● **PASSAGE SHOWN**:
********
What is it and who is it suited to?
Planning and research
Rules and regulations
Costs and potential earnings
What is it?
Nutrition is on everybody’s mind these days. People want to live longer, healthier lives, which is directly attributed to eating a balanced diet. It is also high on the government’s agenda and has become a cause for concern among health experts, as official figures reveal obesity rates in Britain are soaring, with nearly one quarter of the adult population now classed as clinically obese. Never before have more initiatives been launched in an effort to combat this escalating epidemic: Change for Life and Five a Day are just two examples of such government schemes. With all this in mind, there are clearly enormous opportunities for independent nutritionists to make their mark and do their best to help relieve the growing obesity problem, as well as treating a vast range of other health conditions.
Setting up a nutritionist business can be incredibly rewarding. You’ll spend your days helping people to live healthier lives and achieve their dietary goals, however, it’s not just limited to weight loss – the enormous scope of the industry can also include conditions as varied as: addiction, anxiety, fertility, food intolerance, insomnia, skin conditions and stress management. There are also a number of different avenues you can go down as a nutritionist – you can act as a personal diet coach, or as a consultant to restaurants and food manufacturers, you can give classes and seminars, or you could attach yourself to health clubs or health-conscious organisations. It’s an extremely varied industry where no two days will be the same. It’s also important to recognise that there are numerous schools of thought surrounding nutrition, from traditional scientific and medical methods to a more holistic approach, so you’ll need to decide where you stand in your attitude to the subject before you start to think about becoming a nutritionist.
Who is it suited to?
********
● **DATASET CONTENT**:
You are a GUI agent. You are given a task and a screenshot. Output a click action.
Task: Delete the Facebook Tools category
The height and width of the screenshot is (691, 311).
********
● **EXERCISE OBJECTIVE**:
Reproduce word for word the section of the nutritionist business text that opens with the words containing "Nutrition is on" and closes with "other health conditions.". Work from the text on starting a nutritionist business alone, setting the material aside.

● **WRITTEN RESPONSE**:
Nutrition is on everybody’s mind these days. People want to live longer, healthier lives, which is directly attributed to eating a balanced diet. It is also high on the government’s agenda and has become a cause for concern among health experts, as official figures reveal obesity rates in Britain are soaring, with nearly one quarter of the adult population now classed as clinically obese. Never before have more initiatives been launched in an effort to combat this escalating epidemic: Change for Life and Five a Day are just two examples of such government schemes. With all this in mind, there are clearly enormous opportunities for independent nutritionists to make their mark and do their best to help relieve the growing obesity problem, as well as treating a vast range of other health conditions.